#### EXCERPT TO READ:
++++++++++
Tyler's second argument regarding the jury instructions is that the district court erred in not instructing the jury on Ark.Stat.Ann. Sec. 80.1266.6, the section of the Arkansas Teacher Fair Dismissal Act that requires a school administrator to provide written notice to a teacher having problems that could lead to nonrenewal and to document the efforts undertaken to assist the teacher in correcting the problems.6 Tyler did not bring a pendent cause of action under the Arkansas Teacher Fair Dismissal Act, and the jury was not instructed that Tyler could recover under the Act. He argues on appeal, however, that the School District violated section 80-1266.6, and this violation should have been specifically considered by the jury as bearing on the School District's discriminatory intent. In essence, therefore, Tyler is arguing that the jury instructions regarding intent were deficient.

11

The district court instructed the jury that in deciding whether race was a determining factor in the employment decision, it could "consider any statement made or act done or omitted by a party whose intent is an issue and all other facts and circumstances which indicate his state of mind." Tr. 1168. Section 80-1266.6 relates to one type of conduct the jury could have considered in assessing the intent of some of the defendants. But there are numerous other statements, acts, facts, and circumstances that would have had the same or greater bearing on this assessment. When a court singles out evidentiary features and emphasizes them by special instruction, it tends to mislead the jury. Vanskike v. ACF Indus., Inc., 665 F.2d 188, 202 (8th Cir.1981), cert. denied sub nom. St. Louis-San Francisco Ry. Co. v. Vanskike, 455 U.S. 1000, 102 S. Ct. 1632, 71 L. Ed. 2d 867 (1982). If the district court had specifically directed the jury to consider whether at any time during Tyler's tenure the School District violated section 80-1266.6, this would have placed undue emphasis on the evidence relating to that issue at the expense of the remaining evidence bearing on the intent of the various defendants. See id. at 201 ("A court should go as far as possible to avoid giving undue prominence to a particular theory."); Rosebud Sioux Tribe v. A & P Steel, Inc., 733 F.2d 509, 519 (8th Cir.) (instruction placed undue emphasis on a matter favorable to one party's case), cert. denied, 469 U.S. 1072, 105 S. Ct. 565, 83 L. Ed. 2d 506 (1984); cf. Haynes v. American Motors Corp., 691 F.2d 1268, 1275 (8th Cir.1982) (rejecting argument that instruction unduly emphasized certain defense). Furthermore, an instruction on section 80-1266.6 could well have confused the ultimate factual issue; a determination that the School District did or did not violate section 80-1266.6 would have had only a slight bearing on whether race was a determining factor in the employment decision regarding Tyler. Cf. Peterson v. Auto Wash Mfg. & Supply Co., 676 F.2d 949, 952-53 (8th Cir.1982) (no error in instruction that was not "confusing, ambiguous and misleading"); Putman v. Gerloff, 639 F.2d 415, 418 (8th Cir.1981) (confusing instructions). Accordingly, we hold that because a jury instruction on section 80-1266.6 could have misled the jury into overemphasizing certain evidence and because it could have confused an ultimate factual issue, the court did not err in refusing to give such an instruction.
++++++++++
#### Collected data:
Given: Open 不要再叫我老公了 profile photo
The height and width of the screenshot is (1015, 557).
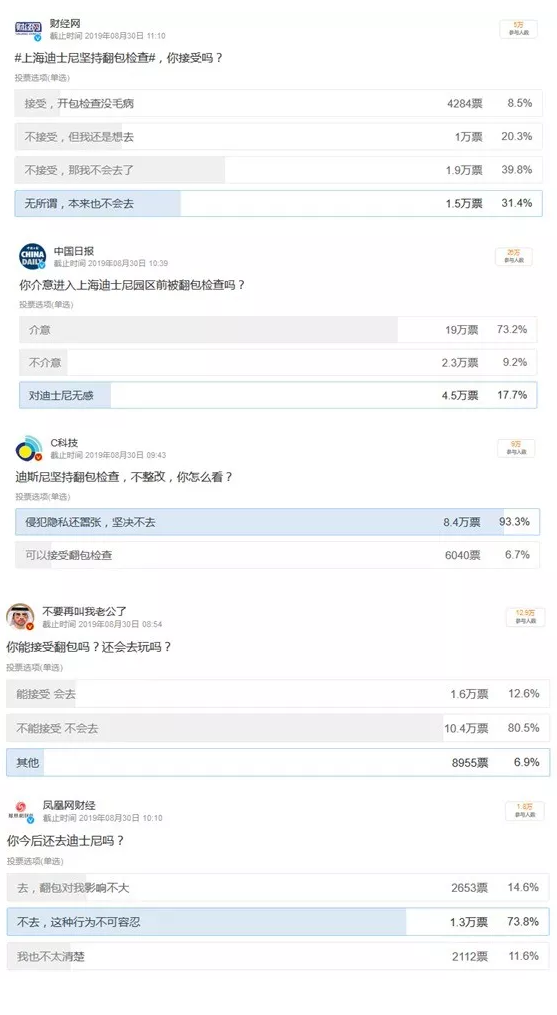Looking at the screenshot, I should pos(20,616).
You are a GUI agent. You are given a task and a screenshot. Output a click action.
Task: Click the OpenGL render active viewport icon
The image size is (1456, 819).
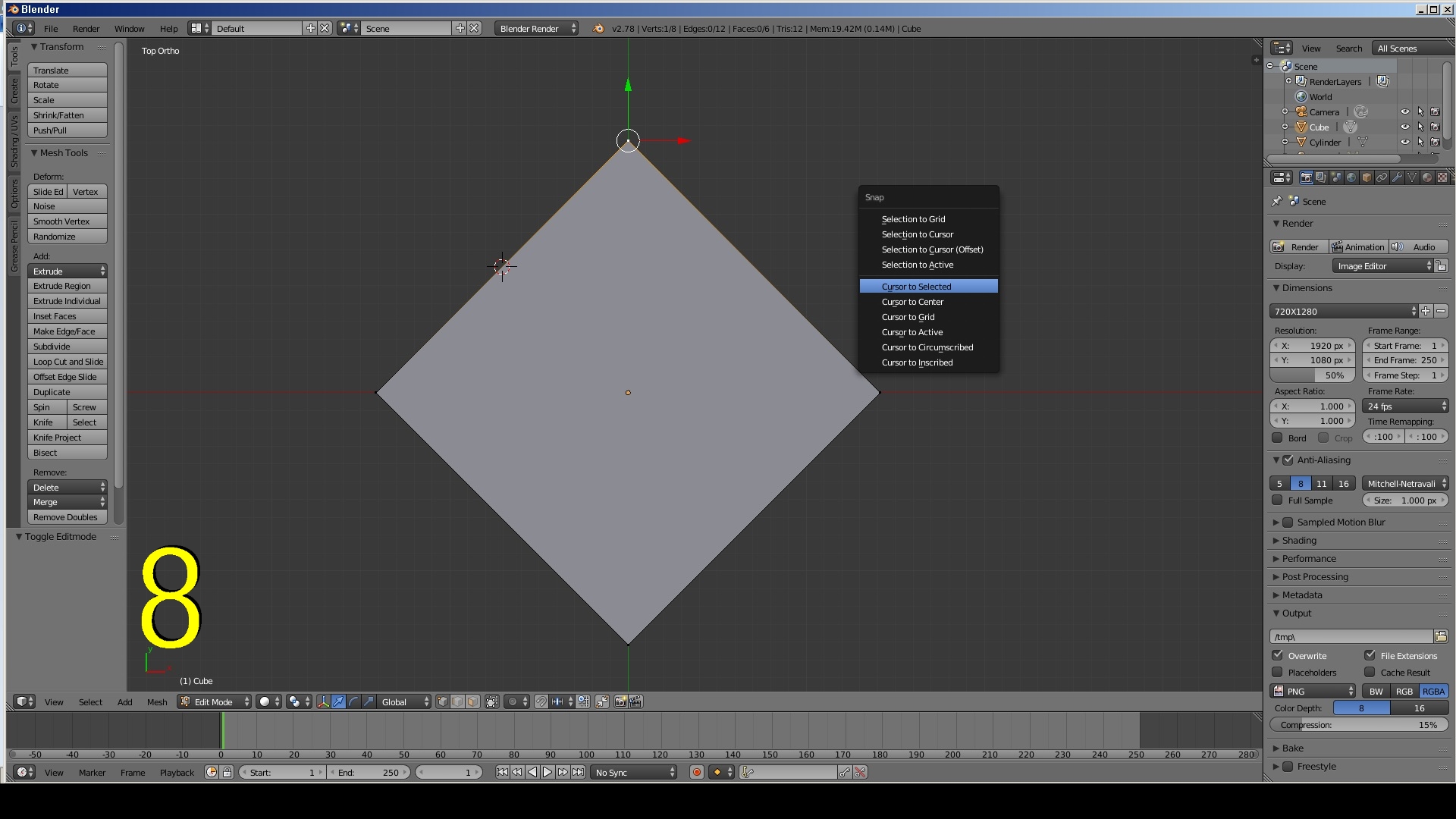click(x=620, y=702)
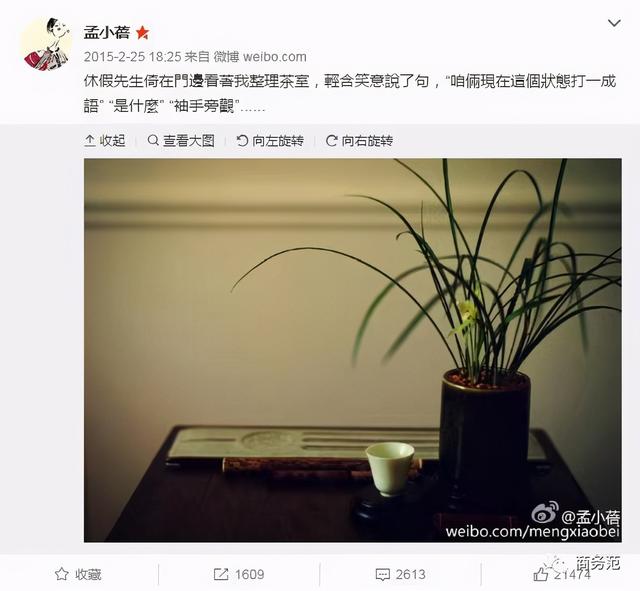Click the red star membership badge
640x591 pixels.
click(142, 32)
++++++++++
#### COMPLETE THE FOLLOWING:
a - Translate this sentence from the excerpt on jury instructions into Spanish: "When a court singles out evidentiary features and emphasizes them by special instruction, it tends to mislead the jury."
b - Rewrite all the rows of the collected data, changing "GUI agent" to "interface agent" and leaving everything else as it is. Leave the pictures out of your answer.

#### EXERCISE RESPONSES:
a - Cuando un tribunal destaca ciertos elementos probatorios y los enfatiza mediante una instrucción especial, tiende a inducir a error al jurado.

b -
Given: Open 不要再叫我老公了 profile photo
The height and width of the screenshot is (1015, 557).
Looking at the screenshot, I should pos(20,616).
You are a interface agent. You are given a task and a screenshot. Output a click action.
Task: Click the OpenGL render active viewport icon
The image size is (1456, 819).
click(x=620, y=702)
Click the red star membership badge
640x591 pixels.
click(142, 32)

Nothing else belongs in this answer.